As for the alien — I’m working on the evolution of representations (zombies are a perfect example — you find them everywhere) to connect them to science-fiction horror — perhaps thanks to Doctor Who and its mutant space vampires. Doctor Who was long my best representation of non-white and queer characters in “horrific” contexts.


In the popular view of practitioners such as Aleister Crowley, and other especially English occultists working with the Tarot, there is an aesthetical connection to horror imagery, and a practical connection to sex magic. As someone who deploys horror imagery in service of cartomancy as well as to address the erotic, and additionally sex work, How does your practice handle these types of connotations (from Crowley et al.) from a queer Gitane perspective?

I didn’t take them into account in the first phase of my deconstruction of the cards — but I studied dozens of tarot decks to understand their visions and mine. Crowley’s deck, in particular, is a wonderful work where each card was studied and worked on. It’s a sadness I can’t speak to him face to face and understand the challenges he faced. Unfortunately, very few people know his work. But I think tarot has a link with horror and eroticism. The most asked questions are always about love and sex, or about situations that scare the querent. The cards have imposing names, or hard symbols, (the Ten of Swords represents a person pierced from all sides, Death, The Hanged Man, The Tower on fire).

I’ve also noticed in the past two years a lot of horror productions — series and films — have been using tarot. I haven’t had the courage to watch them, because I don’t want tarot to be seen as a curse or as a symbol of horror. It’s only a tool for divination and self-understanding, like so many others.



What about the present day? It is often stated that we are living in the sci-fi dystopia envisioned by 20th century writers. What do we do, and what is the role of the cards in our contemporary context?

I disagree, I think we’d want to live in a sci-fi dystopia, because then we’d have the cards (lol) to get out of it.

I’m a huge fan of 1960s–80s sci-fi — Asimov is next to my bed, the Robot Cycle books piled high, threatening to collapse. I’ve read Foundation, Brave New World, Fahrenheit 451 — and more recently Silo, by Hugh Howey, which I strongly recommend you read.

But as a queer Gitane, I only see the rise of fascism, a step backward, maybe a new Cold War. I’d rather see it as a sci-fi dystopia — then I’d know what to do.

What we must do is act beyond protesting. The police recently beat me up — I thought I was going to die. I was sleeping in my own home. They filed a complaint against me for assault over a spit — while I’m the one who ended up traumatized in bed.



The Palace of Justice is unused, there’s a monument to Leopold II: It’s a shame.
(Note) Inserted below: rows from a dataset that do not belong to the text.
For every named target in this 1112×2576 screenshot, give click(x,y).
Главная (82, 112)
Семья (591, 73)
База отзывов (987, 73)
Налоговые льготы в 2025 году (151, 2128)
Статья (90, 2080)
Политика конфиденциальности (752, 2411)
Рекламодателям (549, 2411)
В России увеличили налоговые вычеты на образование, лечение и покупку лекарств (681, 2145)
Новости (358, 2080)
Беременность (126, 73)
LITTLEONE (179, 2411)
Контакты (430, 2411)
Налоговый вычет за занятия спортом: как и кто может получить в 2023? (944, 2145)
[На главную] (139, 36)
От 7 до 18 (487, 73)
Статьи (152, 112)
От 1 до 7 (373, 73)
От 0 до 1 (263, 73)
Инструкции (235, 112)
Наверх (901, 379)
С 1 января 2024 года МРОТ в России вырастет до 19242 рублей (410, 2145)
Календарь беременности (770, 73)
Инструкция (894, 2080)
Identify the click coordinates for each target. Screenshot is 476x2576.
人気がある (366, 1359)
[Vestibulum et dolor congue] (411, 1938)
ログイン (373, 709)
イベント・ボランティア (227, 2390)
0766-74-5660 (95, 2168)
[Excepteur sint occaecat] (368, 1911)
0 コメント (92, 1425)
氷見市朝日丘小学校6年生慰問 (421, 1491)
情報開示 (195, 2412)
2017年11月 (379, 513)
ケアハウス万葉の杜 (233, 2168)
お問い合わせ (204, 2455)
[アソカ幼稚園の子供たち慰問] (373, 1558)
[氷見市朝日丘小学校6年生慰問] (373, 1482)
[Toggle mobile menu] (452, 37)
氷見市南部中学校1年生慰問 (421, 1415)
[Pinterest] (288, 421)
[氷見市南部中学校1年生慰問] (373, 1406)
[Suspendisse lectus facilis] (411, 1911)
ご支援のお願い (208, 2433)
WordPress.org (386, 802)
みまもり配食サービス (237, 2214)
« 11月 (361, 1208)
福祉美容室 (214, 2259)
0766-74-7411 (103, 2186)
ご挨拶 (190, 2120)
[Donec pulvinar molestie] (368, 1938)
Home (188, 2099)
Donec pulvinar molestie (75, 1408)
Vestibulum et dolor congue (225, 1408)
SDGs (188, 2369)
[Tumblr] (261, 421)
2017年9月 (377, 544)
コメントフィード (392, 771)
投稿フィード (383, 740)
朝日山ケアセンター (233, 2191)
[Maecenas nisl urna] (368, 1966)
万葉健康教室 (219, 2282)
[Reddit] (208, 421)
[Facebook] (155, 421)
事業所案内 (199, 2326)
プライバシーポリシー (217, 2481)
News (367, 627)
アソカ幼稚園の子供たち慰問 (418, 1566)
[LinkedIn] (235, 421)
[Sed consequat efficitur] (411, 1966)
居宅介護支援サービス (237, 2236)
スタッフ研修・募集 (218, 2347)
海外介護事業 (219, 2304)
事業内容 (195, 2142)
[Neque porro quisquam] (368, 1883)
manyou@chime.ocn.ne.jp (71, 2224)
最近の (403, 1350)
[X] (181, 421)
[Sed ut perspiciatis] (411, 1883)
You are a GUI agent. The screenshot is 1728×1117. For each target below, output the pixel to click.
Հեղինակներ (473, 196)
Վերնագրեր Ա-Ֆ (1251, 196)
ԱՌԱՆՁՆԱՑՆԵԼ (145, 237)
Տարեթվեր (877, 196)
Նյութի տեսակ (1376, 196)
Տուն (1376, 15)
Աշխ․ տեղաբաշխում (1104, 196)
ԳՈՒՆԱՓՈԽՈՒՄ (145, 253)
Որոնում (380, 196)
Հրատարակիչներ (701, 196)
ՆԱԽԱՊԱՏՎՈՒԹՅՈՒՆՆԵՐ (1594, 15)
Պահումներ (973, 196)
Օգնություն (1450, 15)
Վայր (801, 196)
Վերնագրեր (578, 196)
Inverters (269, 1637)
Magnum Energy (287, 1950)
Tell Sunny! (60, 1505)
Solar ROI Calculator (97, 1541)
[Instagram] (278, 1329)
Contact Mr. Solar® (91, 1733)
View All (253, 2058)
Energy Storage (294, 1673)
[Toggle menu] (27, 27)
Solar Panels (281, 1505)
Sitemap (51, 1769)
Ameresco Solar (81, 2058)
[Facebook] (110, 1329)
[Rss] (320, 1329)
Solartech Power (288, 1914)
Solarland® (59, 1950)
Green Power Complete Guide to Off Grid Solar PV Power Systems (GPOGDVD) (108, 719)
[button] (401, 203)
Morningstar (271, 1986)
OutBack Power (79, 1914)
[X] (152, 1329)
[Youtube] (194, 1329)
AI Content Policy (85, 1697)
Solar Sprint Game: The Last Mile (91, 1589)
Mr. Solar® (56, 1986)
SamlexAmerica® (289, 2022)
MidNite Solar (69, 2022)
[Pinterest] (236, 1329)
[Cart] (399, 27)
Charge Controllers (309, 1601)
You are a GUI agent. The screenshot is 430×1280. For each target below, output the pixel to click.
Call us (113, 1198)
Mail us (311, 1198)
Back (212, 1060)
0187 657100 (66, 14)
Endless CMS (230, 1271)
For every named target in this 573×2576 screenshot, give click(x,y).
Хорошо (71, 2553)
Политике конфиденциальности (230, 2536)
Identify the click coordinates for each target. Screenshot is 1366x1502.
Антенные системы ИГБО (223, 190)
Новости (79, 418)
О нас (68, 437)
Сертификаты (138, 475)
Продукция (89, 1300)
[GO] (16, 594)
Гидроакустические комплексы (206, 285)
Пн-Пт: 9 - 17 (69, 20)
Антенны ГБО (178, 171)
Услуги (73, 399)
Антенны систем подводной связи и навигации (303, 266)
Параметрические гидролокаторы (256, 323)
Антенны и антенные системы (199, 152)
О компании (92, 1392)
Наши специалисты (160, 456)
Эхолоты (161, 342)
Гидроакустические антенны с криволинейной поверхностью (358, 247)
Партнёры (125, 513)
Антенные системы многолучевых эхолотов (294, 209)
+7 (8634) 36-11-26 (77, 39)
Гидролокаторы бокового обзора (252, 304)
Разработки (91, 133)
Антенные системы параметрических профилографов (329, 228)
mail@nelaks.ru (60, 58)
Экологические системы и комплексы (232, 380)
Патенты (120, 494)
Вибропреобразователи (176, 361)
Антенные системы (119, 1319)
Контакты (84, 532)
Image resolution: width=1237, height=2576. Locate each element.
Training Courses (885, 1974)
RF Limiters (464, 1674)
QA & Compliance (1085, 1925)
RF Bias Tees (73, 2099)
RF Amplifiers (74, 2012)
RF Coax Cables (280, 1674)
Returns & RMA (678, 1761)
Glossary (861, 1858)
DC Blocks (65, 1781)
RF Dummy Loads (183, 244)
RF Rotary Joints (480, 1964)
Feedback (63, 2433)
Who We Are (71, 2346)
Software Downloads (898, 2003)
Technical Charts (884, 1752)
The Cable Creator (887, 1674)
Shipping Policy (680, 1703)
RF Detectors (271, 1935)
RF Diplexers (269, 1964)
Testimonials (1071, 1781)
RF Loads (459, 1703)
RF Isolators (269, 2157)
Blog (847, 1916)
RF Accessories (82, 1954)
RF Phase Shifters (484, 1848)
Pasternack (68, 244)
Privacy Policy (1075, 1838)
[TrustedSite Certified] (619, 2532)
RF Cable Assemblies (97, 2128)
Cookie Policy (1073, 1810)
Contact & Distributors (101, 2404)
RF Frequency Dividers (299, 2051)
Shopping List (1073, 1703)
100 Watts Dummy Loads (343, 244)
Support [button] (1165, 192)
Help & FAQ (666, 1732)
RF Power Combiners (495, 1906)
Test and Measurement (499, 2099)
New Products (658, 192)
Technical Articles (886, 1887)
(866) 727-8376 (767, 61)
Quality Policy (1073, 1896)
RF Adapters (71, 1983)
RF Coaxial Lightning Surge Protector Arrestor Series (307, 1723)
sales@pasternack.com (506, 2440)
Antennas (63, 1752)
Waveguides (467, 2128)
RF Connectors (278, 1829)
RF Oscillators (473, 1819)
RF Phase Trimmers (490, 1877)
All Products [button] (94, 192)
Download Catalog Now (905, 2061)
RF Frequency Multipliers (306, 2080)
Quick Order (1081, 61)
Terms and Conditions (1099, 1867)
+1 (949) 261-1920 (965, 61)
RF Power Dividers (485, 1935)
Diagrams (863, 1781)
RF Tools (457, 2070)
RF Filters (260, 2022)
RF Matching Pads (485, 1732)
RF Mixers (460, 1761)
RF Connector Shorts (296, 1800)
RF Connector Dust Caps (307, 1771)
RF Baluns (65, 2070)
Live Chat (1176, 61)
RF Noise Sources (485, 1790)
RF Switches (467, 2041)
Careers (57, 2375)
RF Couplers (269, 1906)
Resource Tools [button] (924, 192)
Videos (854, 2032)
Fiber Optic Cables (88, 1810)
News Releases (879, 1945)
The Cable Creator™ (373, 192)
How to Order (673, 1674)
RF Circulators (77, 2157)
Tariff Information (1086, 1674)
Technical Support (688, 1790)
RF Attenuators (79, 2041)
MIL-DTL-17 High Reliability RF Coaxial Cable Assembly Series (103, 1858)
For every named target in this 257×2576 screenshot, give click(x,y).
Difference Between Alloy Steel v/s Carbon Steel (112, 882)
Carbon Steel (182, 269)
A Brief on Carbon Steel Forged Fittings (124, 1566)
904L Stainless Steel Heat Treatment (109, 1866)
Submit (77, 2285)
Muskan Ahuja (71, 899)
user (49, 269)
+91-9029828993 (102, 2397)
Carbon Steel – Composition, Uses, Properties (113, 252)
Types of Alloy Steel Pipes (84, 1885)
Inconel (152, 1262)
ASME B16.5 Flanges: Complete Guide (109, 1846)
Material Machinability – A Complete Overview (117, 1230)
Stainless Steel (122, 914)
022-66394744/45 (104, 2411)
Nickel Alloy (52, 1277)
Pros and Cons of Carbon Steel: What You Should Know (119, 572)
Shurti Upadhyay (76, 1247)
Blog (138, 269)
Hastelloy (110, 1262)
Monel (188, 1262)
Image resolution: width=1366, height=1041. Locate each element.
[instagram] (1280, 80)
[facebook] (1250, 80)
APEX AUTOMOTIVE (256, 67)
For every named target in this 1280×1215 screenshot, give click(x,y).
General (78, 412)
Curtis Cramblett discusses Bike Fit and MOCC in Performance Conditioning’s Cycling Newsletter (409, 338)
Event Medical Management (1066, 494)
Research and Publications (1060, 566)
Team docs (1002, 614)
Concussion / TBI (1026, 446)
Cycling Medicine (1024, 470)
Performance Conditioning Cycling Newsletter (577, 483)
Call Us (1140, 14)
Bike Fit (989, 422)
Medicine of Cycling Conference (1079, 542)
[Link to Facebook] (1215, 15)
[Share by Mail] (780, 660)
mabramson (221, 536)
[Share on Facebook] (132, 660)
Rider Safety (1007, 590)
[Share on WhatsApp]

For me, we must tear down the Palace of Justice, reclaim the 300 million Euro budget spent on scaffolding, pay reparations to Congo, reinvest the rest in social aid, and reform prisons to eventually abolish them.

Protests are no longer enough — we just shout, surrounded by cops on government-approved routes. We must remove politicians from Pride — their budget must go to shelters for marginalized youth. We must support the TSFB (Trans Solidarity Fund). Organizations must stop getting lost in endless discussions and act — even if it’s not perfect. I’ve already ended up homeless, but a couch in a squat is better than a bench outside.

In Brussels, dozens of buildings are abandoned. Give them to me, I’ll renovate them and turn them into shelters.

The role of the cards? Take the time to receive your flaws — to become better.

“Gitane” — a self-identified term used by the artist to name their Romani heritage.